● **Short task a**
Print the entries below from the line holding "Where should I" through the end of the entries, inclusive, leaving out the pictures.
===== Extract to read =====
CODEWITHSUNDEEP
c#.netxmlxml-serialization
chobo2
chobo2

Reputation: 85835

How do I make a serialization class for this?

I have something like this (sorry for the bad names)

   <?xml version="1.0" encoding="utf-8" ?>
    <root xmlns="http://www.domain.com"
    xmlns:xsi="http://www.w3.org/2001/XMLSchema-instance" xsi:schemaLocation="http://www.domain.com Schema.xsd">
      <product></product>
      <SomeHighLevelElement>
         <anotherElment>
              <lowestElement> </lowestElement>
         </anotherElment>
      </SomeHighLevelElement>
    </root>

I have something like this for my class

public class MyClass
{
    public MyClass()
    {
        ListWrapper= new List<UserInfo>();
    }


    public string product{ get; set; }


    public List<SomeHighLevelElement> ListWrapper{ get; set; }


}

public class SomeHighLevelElement
{

    public string lowestElement{ get; set; }
}

But I don't know how to write the code for the "anotherElement" not sure if I have to make another wrapper around it.

Edit

I know get a error in my actual xml file. I have this in my tag

xmlns="http://www.domain.com"
xmlns:xsi="http://www.w3.org/2001/XMLSchema-instance"
xsi:schemaLocation="http://www.Domain.com Schema.xsd

Throws an exception on the root line saying there was a error with this stuff. So I don't know if it is mad at the schemaLocation since I am using local host right now or what.

Error

System.InvalidOperationException was caught
  Message="There is an error in XML document (2, 2)."
  Source="System.Xml"

Upvotes: 0

Views: 463

Answers (1)

wsanville
wsanville

Reputation: 37516

Here's a simple example based on the info you provided. Basically, you will need to make a separate class for anotherElment which contains a string.
===== Material provided =====
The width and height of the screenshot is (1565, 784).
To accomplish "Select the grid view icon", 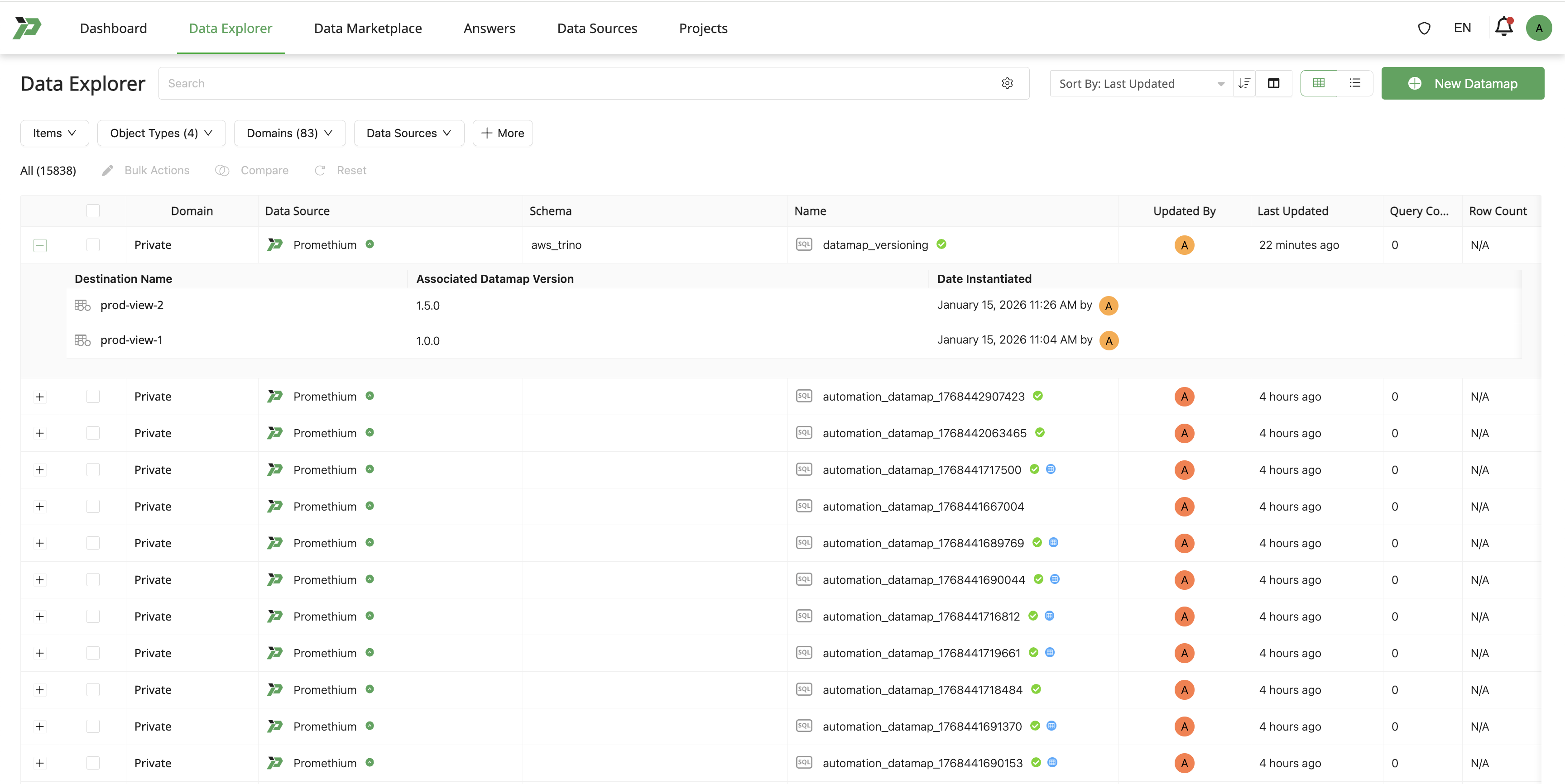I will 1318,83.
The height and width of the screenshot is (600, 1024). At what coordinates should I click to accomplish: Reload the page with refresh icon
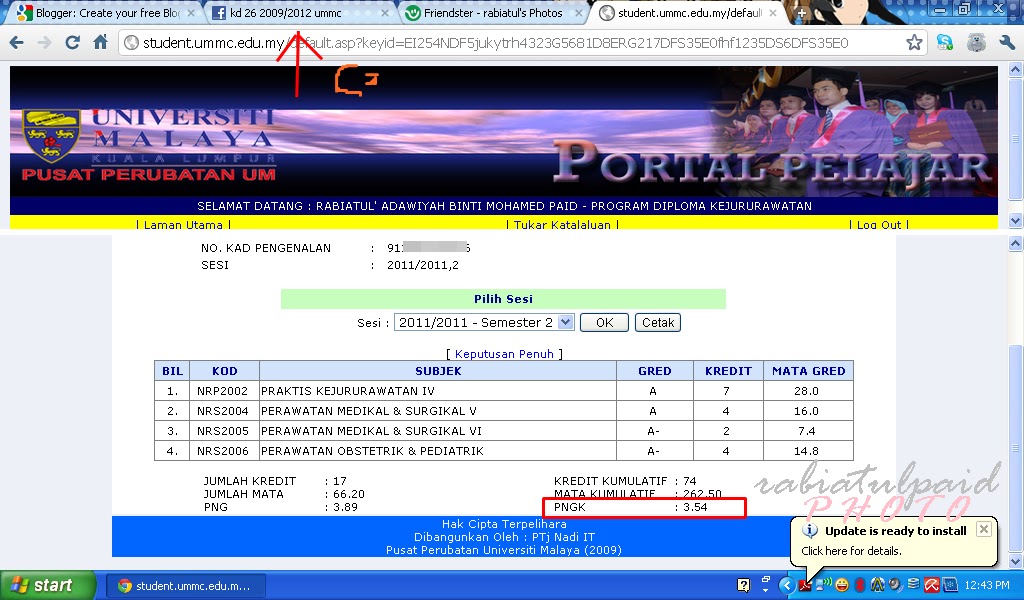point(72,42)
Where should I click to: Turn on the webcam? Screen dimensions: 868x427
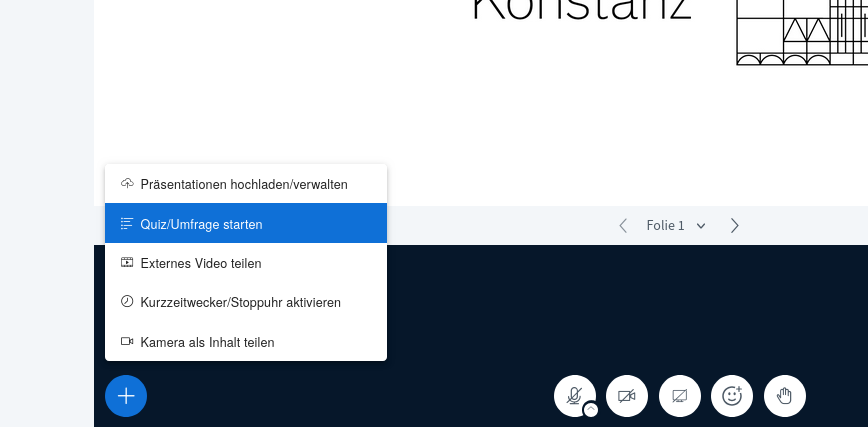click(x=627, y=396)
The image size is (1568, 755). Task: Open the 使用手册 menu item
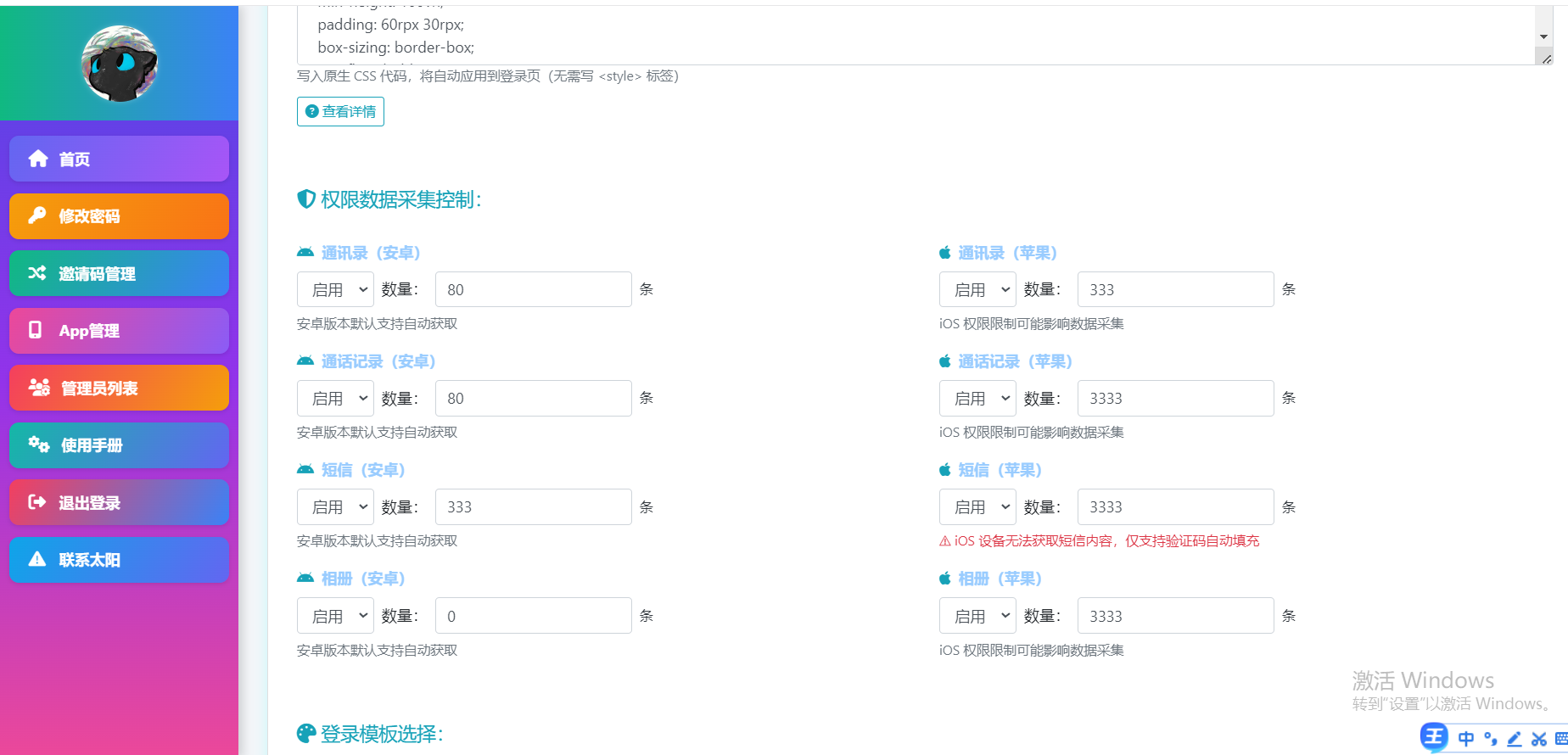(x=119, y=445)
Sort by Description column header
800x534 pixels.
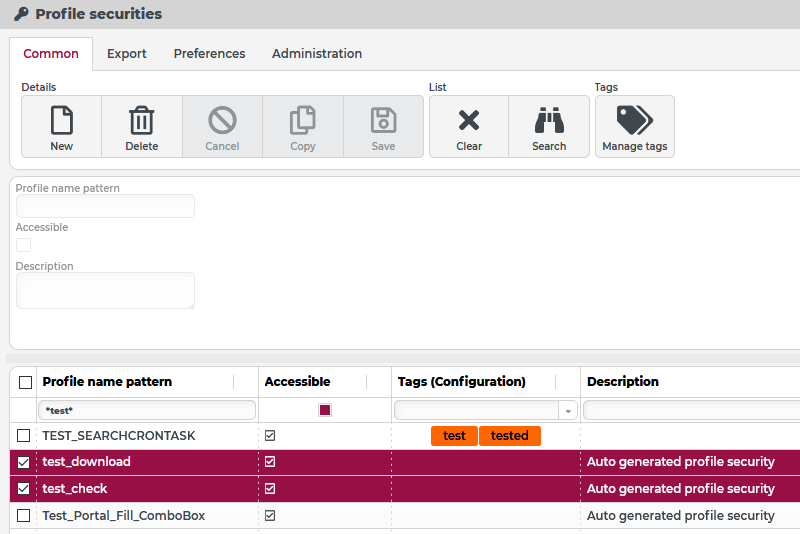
=====
● **Short task b**
From the thread on XML serialization above, output the passage between "Answers (1)" and "contains a string.", inclusive, word for word.

● **Task response a**
Where should I click to: Turn on the webcam? Screen dimensions: 868x427
click(x=627, y=396)
The image size is (1568, 755). Task: Open the 使用手册 menu item
(x=119, y=445)
Sort by Description column header
800x534 pixels.

● **Task response b**
Answers (1)

wsanville
wsanville

Reputation: 37516

Here's a simple example based on the info you provided. Basically, you will need to make a separate class for anotherElment which contains a string.